Why I Don’t Believe in Mommy Guilt

Large stones in the water. The rapid flow of the river.

By Valerie Young

It has not escaped my notice that women with children often express regret about their performance as mothers.

I remember coming back from my own partially paid maternity leave, and for two months, driving to drop off and pick up at two different day care centers, doing my work, running the household, rocking the baby, mothering the 4-year-old, and feeling like a total failure at everything I did. (Yes, I had a husband at home, but he left early for his office, and came home late, getting in his hours and pushing for professional advancement.)

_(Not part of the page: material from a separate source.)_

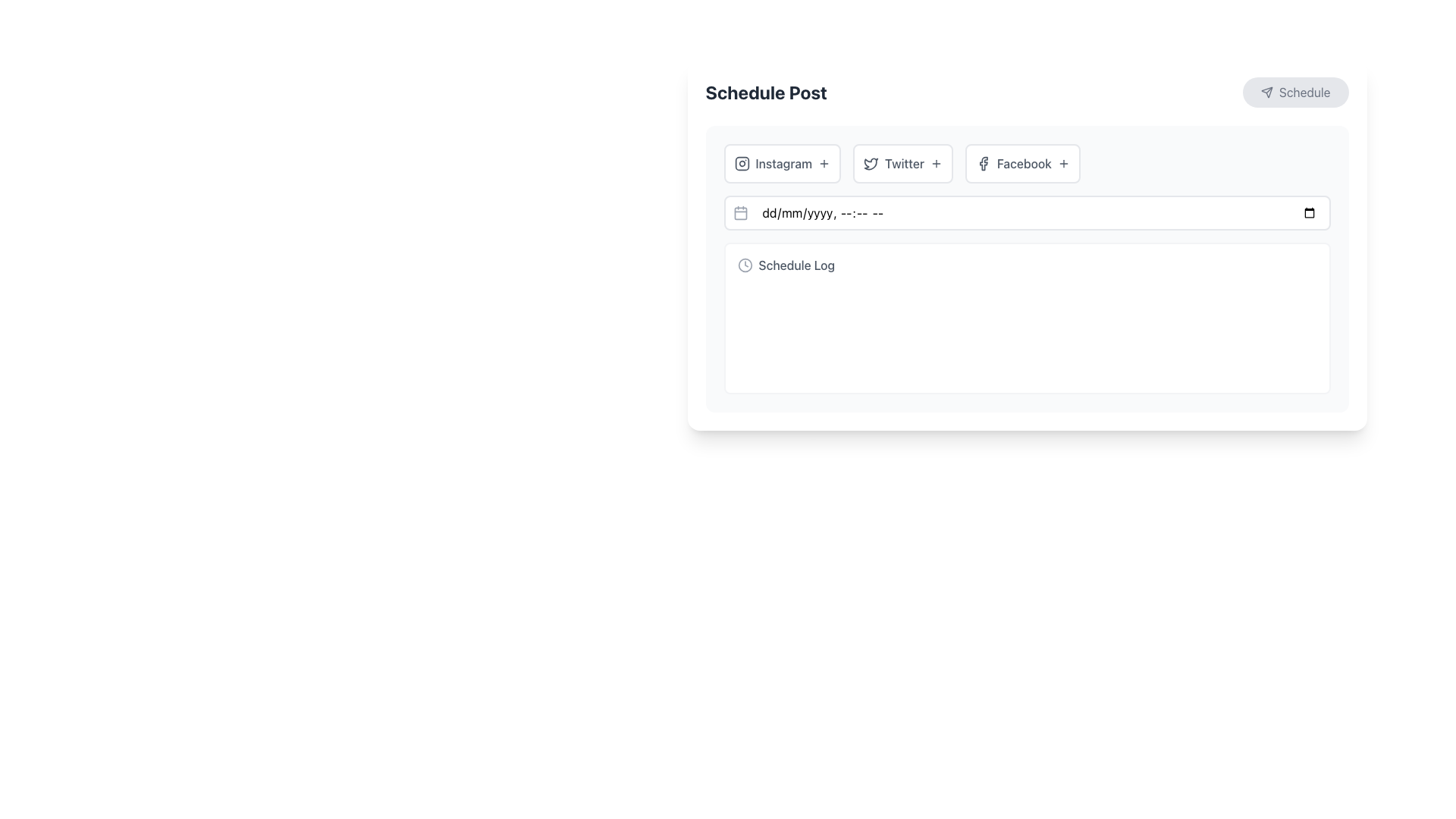 The image size is (1456, 819). What do you see at coordinates (1022, 164) in the screenshot?
I see `the Facebook button located in the 'Schedule Post' section, which is the third button in a series of social media buttons, positioned between the 'Twitter' button and the next component` at bounding box center [1022, 164].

I cried in my boss’ office as I handed in my resignation. “I don’t know what’s the matter with me,” I said, “I just can’t seem to get it organized, I just can’t make it work, I’m so so sorry. It’s all my fault, it’s all my fault, it’s all my fault….”

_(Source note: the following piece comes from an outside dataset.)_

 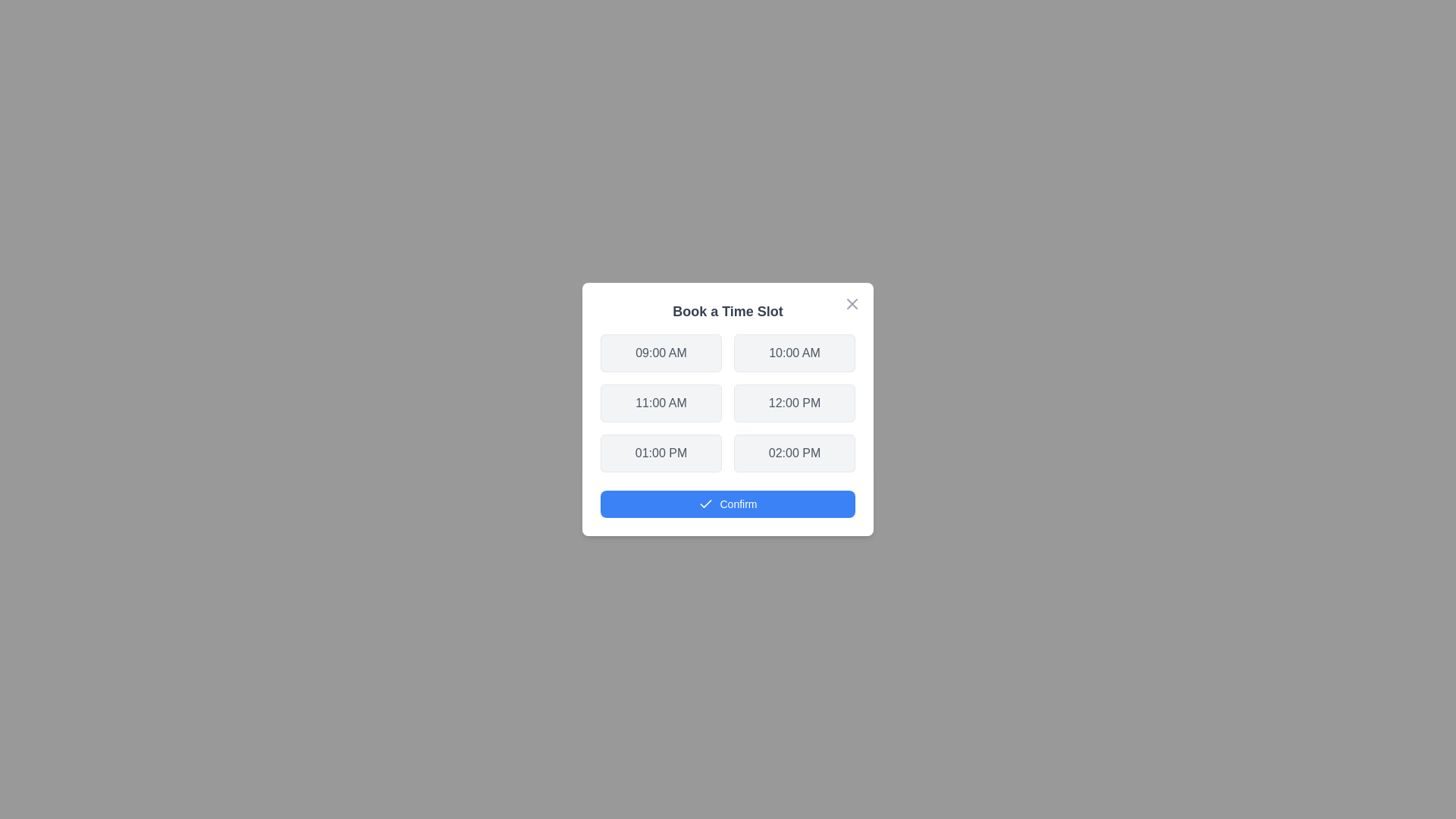 I want to click on the time slot 10:00 AM by clicking on its button, so click(x=793, y=353).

I, too, had guilt and regret about my own performance as a professional and mother. However, not any more.

Today’s mommy guilt goes beyond forgetting to sign a permission slip or losing your temper at the end of a long day. What I’m talking about, really, is assuming responsibility for the perceived hardships we or our children are experiencing, and chalking it up to our own inadequacy or personal failing. I now believe for the most part that these guilty feelings are wildly undeserved and counter-productive. And furthermore, we should stop the guilt!

In many important ways, we didn’t craft the culture we exist in, and it wasn’t designed with our best interests in mind. Earning money is the most socially valued activity, and those with access to significant cash wield the most influence and have the most power. Few women, and fewer mothers, find themselves in this position.

“Our work ethic rewards long hours, rather than productivity, or efficiency, or creativity.”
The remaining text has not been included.